Yesterday was Mother’s Day. Normally I would have done a special post telling the world how wonderful my mother is. (She really is Wonderful.) But I was away from the computer enjoying the day with my children.
We went to the Tennessee Renaissance Festival and had a wonderful time. We came home sunscreen and sweat encrusted, and pleasantly exhausted. It was all we could do to keep our heads up long enough to eat dinner. As a result everyone skipped showers and went straight to bed. Which means I woke up just as cover in dried sweat and old sunscreen. The nice warm shower this morning was very welcome. (I will be washing all the bedding later today.)
I enjoyed my Mother’s Day. Let me tell you a little about the woman that made my life possible and continues to do so.
My mom, Frances, was born and raised in Florida. She tells stories of riding horses and sailing in a boat her dad built. When I was around two we didn’t have a lot of money and I wanted a cookie. We didn’t have any cookies so she put frosting on a Ritz cracker and gave that to me. She read to me and told me stories. She took my brother and I to the circus even though it ended with us stranded with a flat tire.
She dressed up with us on Halloween and went to every choir concert or award ceremony all through our school years. She drove me to and from school everyday after I got in a fight with my cousin on the school bus that ended with my math homework flying out of the window. (I managed to save the book.)
She made me eat peas. She bakes homemade peanut butter cookies that are the best. She occasionally curses when startled or frustrated then automatically apologizes to God. She is my mom. And she is the best mom I could ever wish for.
She comes to my house on my work weeks to watch over my kids when I have to go to work at night. She takes them to school on those days and often picks them up too so I can get a few extra minutes of sleep. She fills in for me when there are things I just can’t stretch far enough to do. (It’s hard to be in two places at once, and with two kids that is often necessary.)
She is the only person in the entire world who remembers I don’t like the chicken in chicken noodle soup. When I was sick she brought me a bowl with all of the chicken carefully removed.

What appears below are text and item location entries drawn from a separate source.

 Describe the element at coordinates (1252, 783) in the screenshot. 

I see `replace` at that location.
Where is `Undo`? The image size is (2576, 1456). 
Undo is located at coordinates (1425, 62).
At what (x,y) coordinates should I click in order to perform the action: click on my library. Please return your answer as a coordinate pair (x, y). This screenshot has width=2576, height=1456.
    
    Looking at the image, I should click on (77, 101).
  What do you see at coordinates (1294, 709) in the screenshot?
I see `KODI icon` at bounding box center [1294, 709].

A bunch of flowers, a pretty card, and a dozen donuts isn’t enough to show her how much I appreciate everything she has done and continues to do.
She was the first person to lay eyes on my poetry chapbook and I made sure she got the first copy too. Her smile felt like more of a gift to me than me giving a gift to her.
I think I might call her up and see if she would like to go out for coffee later today too. I love my mom.